Monday, October 3, 2016

Database Basics for Crime Analysts

I originally wrote this post for a software company’s blog in 2014. This company was bought out and recently their blog and website have been removed from the web permanently. I am reposting it here for posterity. 

One thing that is often daunting for a beginning crime analyst is understanding how databases work. Often times, just the thought of working directly with a database will cause a new analyst's eyes to glaze over. In reality though it's not that hard if you just grasp a few concepts.

So just what is a database?

A database is where data is stored for later retrieval. A recipe box full of index cards is a database. In this case, the data is instructions on how to prepare a dish such as a casserole or Granny's pecan pie.

See, nothing intimidating about this so far. Let's take this recipe box analogy a little farther.

Each recipe card is a "record". A record contains all the data needed to complete the recipe. If I write the title of the recipe on the top of each card this title is a "field". If I also have a place on the card for the number of servings, this also is a field. In this analogy we'd also have fields for ingredients, fields for the preparation instructions and field for oven temperature, etc.

Now in this example, our database is called a "flat file" database. What this means is that all the data needed for the recipe is stored in one record. Flat file databases have their use especially where the data store in each record is limited or simple. An address book application on your computer is one example.

However, if your database is going to be complex, like a police records management system (RMS) for example, it's useful to segregate data into separate tables. A table is just a group of records within a database. A relational database relates records in different tables to each other by a common field that is shared by records in different tables.

The reasons for a relational database is it is more flexible and efficient. For instance a police RMS could store information about vehicles in a vehicles table. That information could then be used by both a traffic accident module and an incident module. The data would only have to be stored once but could be used by more than one module.

Let's apply this to our recipe box analogy. If we created a separate table in our database for cooking technique, for example; grilling, frying, or poaching, then we would not need to rewrite these detailed instructions on each recipe that called for these techniques. Our recipe cards could just refer to the record in the techniques table that had those instructions.

In our recipe box analogy, a record in the recipe table could contain a field for technique and store the value of "grilling".  A record in the technique table would also have the value "grilling". These related fields are the "key". When you retrieved the record from the recipe table for grilled salmon, it would use the key field to also pull the appropriate record with the matching key from the technique table. The whole database only has to store the instructions for grilling once in the database even if a hundred different recipes called for that technique.

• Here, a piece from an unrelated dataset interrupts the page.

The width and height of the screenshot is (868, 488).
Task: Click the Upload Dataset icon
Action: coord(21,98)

All this is well and good but why is it important to know how a database works?

Most crime analysts will access the information stored in their RMS though the RMS application. But there are real advantages to being able to access the data directly. For example, in the RMS I use at my department, there are several screens where various bits of data are captured and stored. However, the canned reports that come with the RMS don't display those bits when you run the report. The data is stored in the database but the report isn't configured to display it. If you can directly access the database, you can use other tools to get at this data.

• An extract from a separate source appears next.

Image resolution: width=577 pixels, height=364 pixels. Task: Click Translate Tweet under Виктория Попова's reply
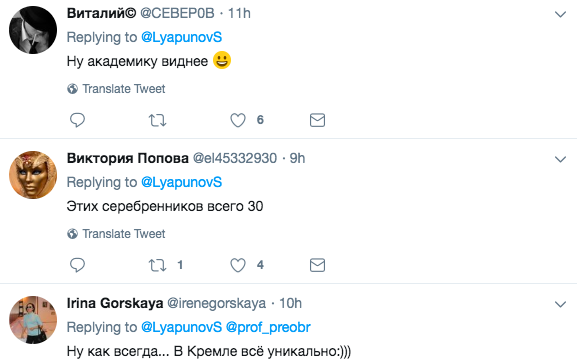[x=124, y=234]
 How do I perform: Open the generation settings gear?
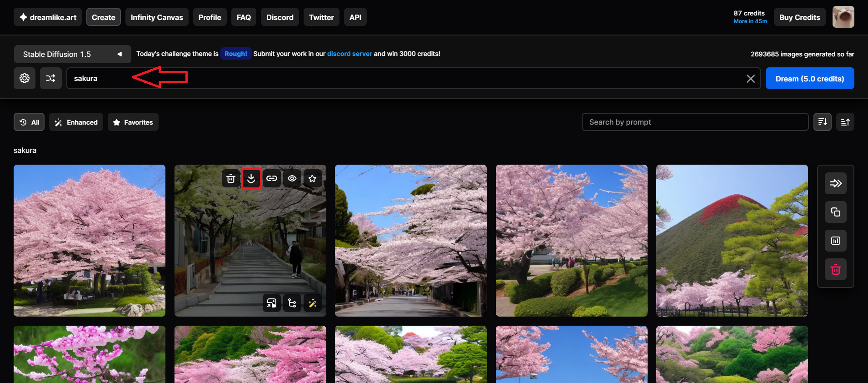25,78

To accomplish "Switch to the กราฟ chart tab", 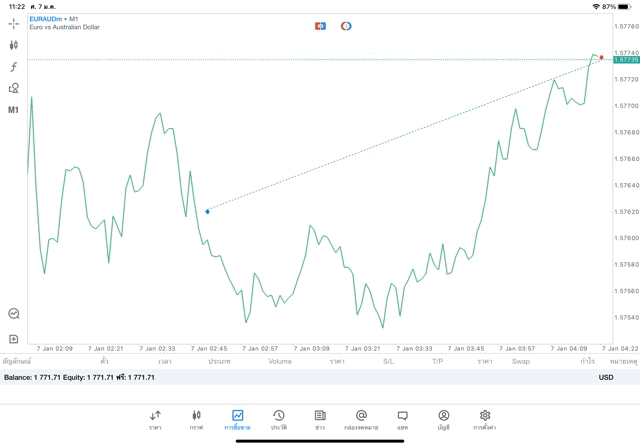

When you start working with a complex database with data stored across multiple tables you need a way to know where this data is stored. Most RMS systems or other applications have a document called a "schema" that is a roadmap to your data. This schema is important if you are going to use outside tools to create reports or extract data.

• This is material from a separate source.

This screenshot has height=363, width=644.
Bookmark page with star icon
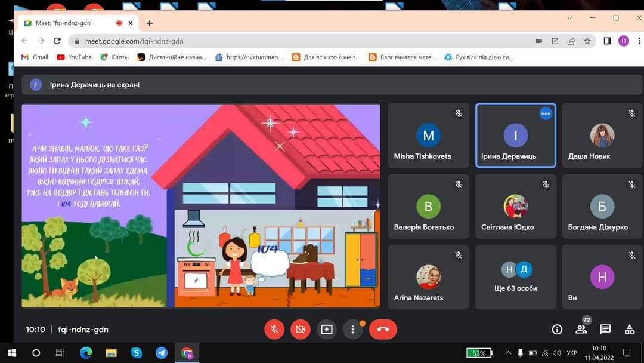click(587, 41)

At my department I have direct read only access to the database using a technology called OBDC. This allows me to access the data in our RMS using reporting tools such as Crystal Reports or to import the data into a tool like Microsoft Excel or ArcGIS for further analysis. These tools greatly expand what I can do with the information contained in my RMS database.

Now the mechanics of using OBDC to access a database directly is beyond the scope of this post. However, I can tell you it's not as difficult as you might think it is. Your database administrator can likely help teach you how to do this and walk you through some of these techniques. Once you learn how, it can really improve your ability to analyze the information contained in your RMS. It's well worth the time and effort to learn.